The Viper at $225 faces the least competition of the three. Nothing I have used at this price brings together adjustable width, Heim joints, and landmine-quality hardware with this level of execution. Compared to the Track Handle, the Porter Physed line, and the premium Kleva Built and REP Fitness accessories, these belong in the same conversation. They are not cheaper, but they are not trying to be.
Two things worth knowing before you buy. Force 6 offers a 30-day return policy on all products. And availability can be inconsistent. The ISO Handle and the Viper have both been sold out at various points, and restocks are not always predictable. If you see what you want in stock, do not assume it will be there next week.
Who Is This For?
These are for the home gym owner who has moved past the “does this work” phase and is now in the “do I want to own this for 20 years” phase. Not starter products. Not for someone still figuring out whether they train on cables regularly or whether a landmine station makes sense for their setup. These are for the person who already knows what they are doing, already has opinions about grip diameter and knurling, and wants hardware that reflects where they are at.
With that said, if you are building a serious setup from scratch and want to buy once and never revisit the decision, these are worth knowing about from the start. The three items cover different territory without overlapping, and buying all three leaves no redundancy in the set.
Final Verdict
Force 6 Fitness makes three products that share a single design philosophy and execute it consistently across all three. The finish, the hardware choices, the carabiner matching, the overall feel, it is cohesive in a way that tells you there is a clear point of view behind the line.
The ISO Handle is excellent. Whether the premium over 3D-printed alternatives makes sense depends on how much the material and the origin matter to you personally. If they matter, the price makes sense. If they do not, look at 3D Fabrication.
The D-Handle Pair is the right answer to a specific problem. If cable flies have been cutting your range of motion short, these solve it cleanly. If that has not been your experience, you can probably pass. If you do buy, get the Rotating version unless you are certain you will only use them for flies and presses.

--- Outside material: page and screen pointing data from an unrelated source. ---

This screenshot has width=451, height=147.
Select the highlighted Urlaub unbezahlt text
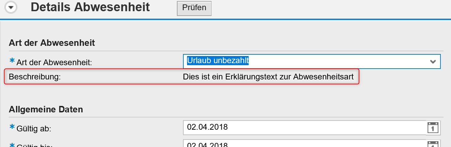(x=218, y=60)
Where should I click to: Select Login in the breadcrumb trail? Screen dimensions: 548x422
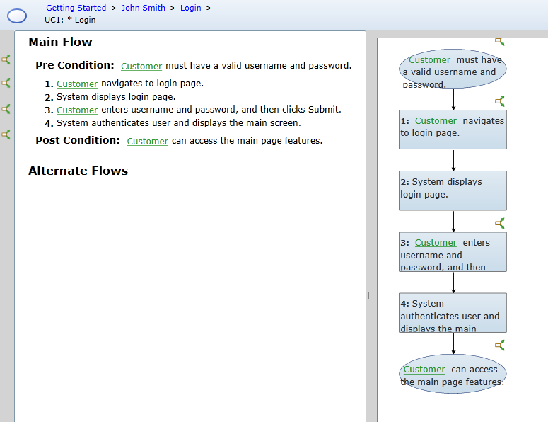(x=190, y=8)
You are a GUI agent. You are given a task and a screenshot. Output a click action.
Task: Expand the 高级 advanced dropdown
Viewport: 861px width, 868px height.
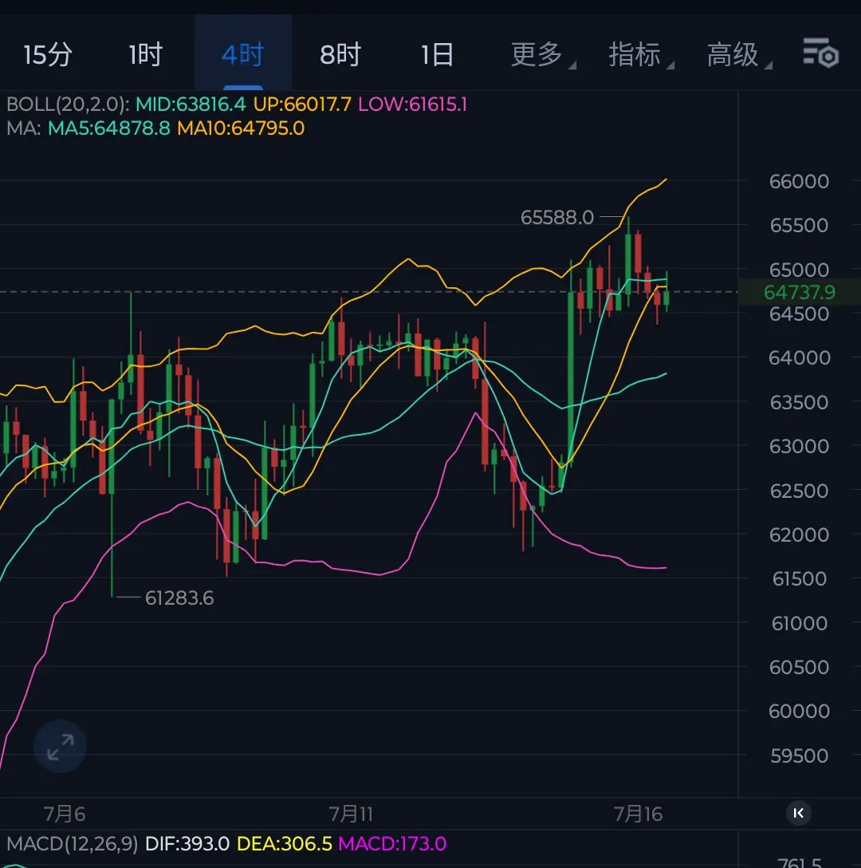[739, 55]
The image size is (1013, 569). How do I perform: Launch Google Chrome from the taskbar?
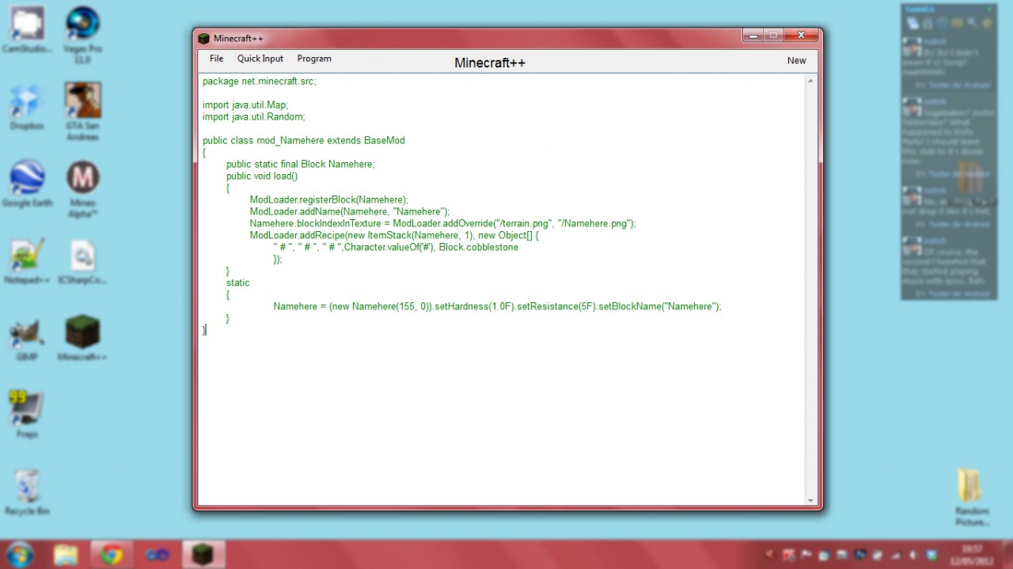(112, 554)
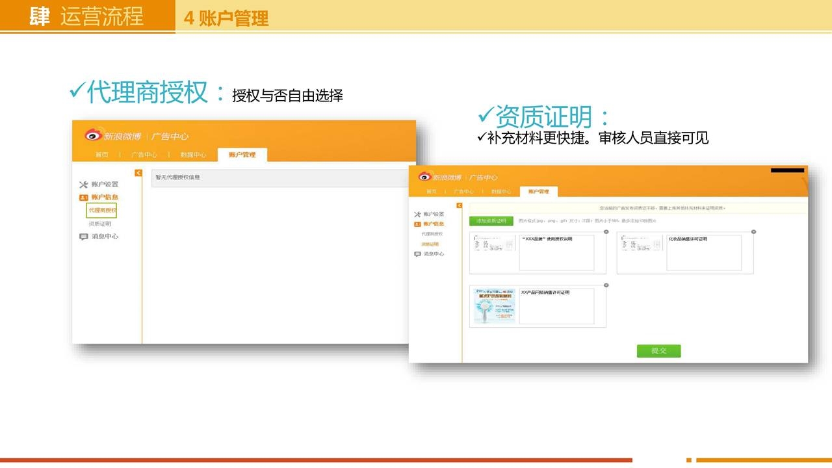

The Viper Lat Bar is the standout of the three. It makes landmine rows feel better than anything I have used for that movement, and the adjustable width plus Heim joints are functional improvements, not just premium touches. The cable use limitation with lighter working weights is real and worth knowing going in, but it does not change what this attachment does when you are actually moving weight. It is a buy once and be done with it kind of purchase, which at $225 is exactly what it should be.